> [DOCUMENT]:
The Kick-off Meeting (90 minutes)
The owner chairs (same rule as the AI Strategy Meeting). The tech advisor facilitates. A note-taker captures into the projected spreadsheet.
Phase 1 — Frame (10 min)
Which workflow today? Atomic, JTBD-named, with a defender in the room. Write the name on the diagram before anyone else speaks.
Phase 2 — Trace + CMSD (45 min)
Walk the one unit end-to-end. For each step: verb (C/M/S/D), owner (human/agent/system), input, output, time, tool. No skipping. No "usually we…". Hop count visible in the corner; update as the trace grows.
Friction in this phase is the deliverable. Steps that "everyone knows" turn out to have three undocumented sub-steps. Senior specialists are discovered doing work the owner thought was automated.
Phase 3 — Classify (15 min)
Sort every step into Real · Artifact · Hybrid. Compute waste ratio (Artifact hops ÷ total hops) on the paper. Tag each Hybrid step with which sub-part is Real (the judgment) vs Artifact (the assembly around it).
Phase 4 — Rough Score + First Target (10 min)
Run the scorecard at rough level: one pillar score per pillar from the room's evidence. Compute rough Pilot Fit. Nominate the first-target task: the highest-waste Artifact-or-Hybrid Task Row on the critical path inside the chosen workflow.
Phase 5 — Settle (10 min)
Set the AI Strategy Meeting date. Name the business-logic-doc backlog (every Task Row where Prompt is "lives in someone's head"). Confirm who runs the analyst pass and by when.
Pre-Meeting Brief
The tech advisor sends three things before the kick-off:
- The unit-of-work request — "Bring one instance of [workflow] you can walk us through start to finish, with the tools open in front of you." Without the live unit, the kick-off becomes theoretical.
- The frame — this page, or a one-pager summary. The owner does not need to be expert in the vocabulary, but the room should not be learning it during the trace.
- The spreadsheet — blank Tier 1 and Tier 2 column sets, ready to project.
Outputs
In-room (90 minutes, paper + projected spreadsheet)
- Trace — one unit walked end-to-end with verb, owner, input, output, time, tool per step
- Classification — every step tagged Real, Artifact, or Hybrid
- Hop count — current state number marked visibly on the diagram
- Rough Pilot Fit — one pillar score per pillar, rough composite
- First-target nomination — highest-waste Artifact-or-Hybrid Task Row on the critical path
- Logic-gap list — every Task Row where Prompt was "lives in someone's head"
Analyst pass (3 hours within 48h)

> [SET PROBLEM A]: Could you repeat the kick-off meeting text from "Phase 1 — Frame" up to and including "Target (10 min)", switching "waste ratio" to "overhead ratio"?
> [SET PROBLEM B]: What are the names of all the phases in the kick-off meeting text?
The lines that come after this have no connection to the kick-off meeting text.

> [SUPPLIED INFORMATION]:
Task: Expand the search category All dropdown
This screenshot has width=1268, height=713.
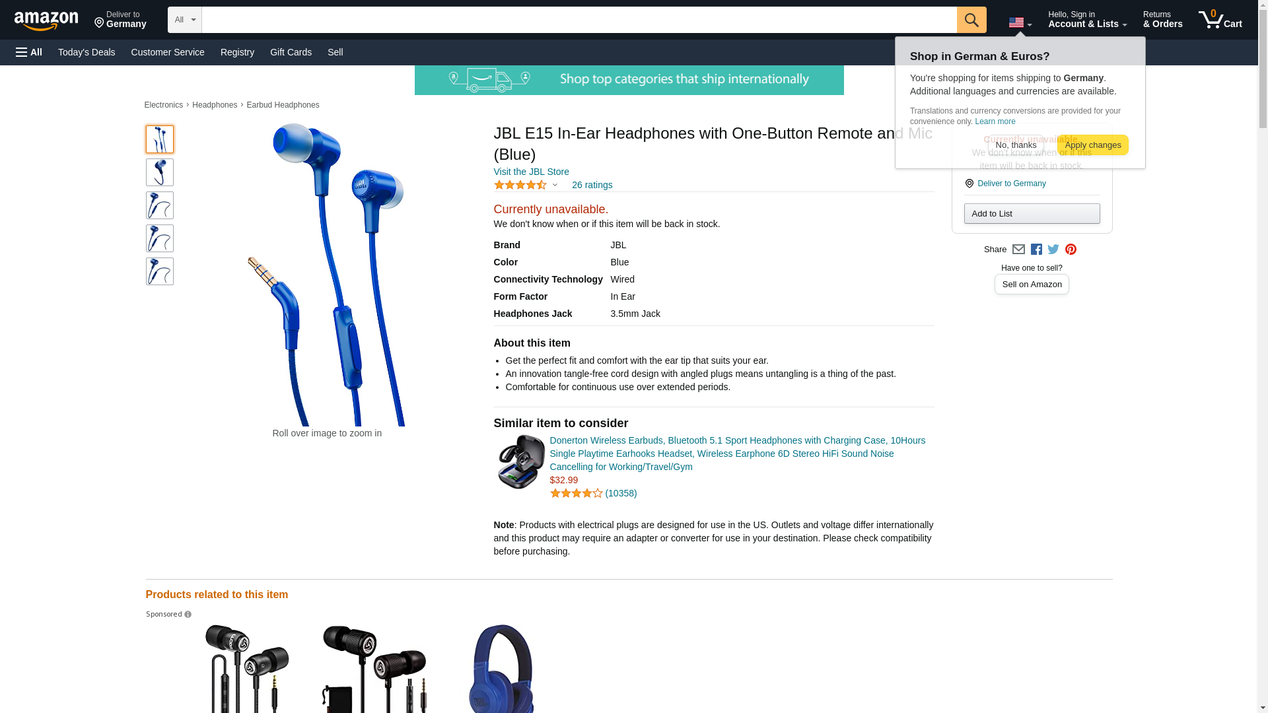Action: click(184, 20)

> [COMPLETE RESPONSE A]:
Phase 1 — Frame (10 min)
Which workflow today? Atomic, JTBD-named, with a defender in the room. Write the name on the diagram before anyone else speaks.
Phase 2 — Trace + CMSD (45 min)
Walk the one unit end-to-end. For each step: verb (C/M/S/D), owner (human/agent/system), input, output, time, tool. No skipping. No "usually we…". Hop count visible in the corner; update as the trace grows.
Friction in this phase is the deliverable. Steps that "everyone knows" turn out to have three undocumented sub-steps. Senior specialists are discovered doing work the owner thought was automated.
Phase 3 — Classify (15 min)
Sort every step into Real · Artifact · Hybrid. Compute overhead ratio (Artifact hops ÷ total hops) on the paper. Tag each Hybrid step with which sub-part is Real (the judgment) vs Artifact (the assembly around it).
Phase 4 — Rough Score + First Target (10 min)

> [COMPLETE RESPONSE B]:
- Frame
- Trace + CMSD
- Classify
- Rough Score + First Target
- Settle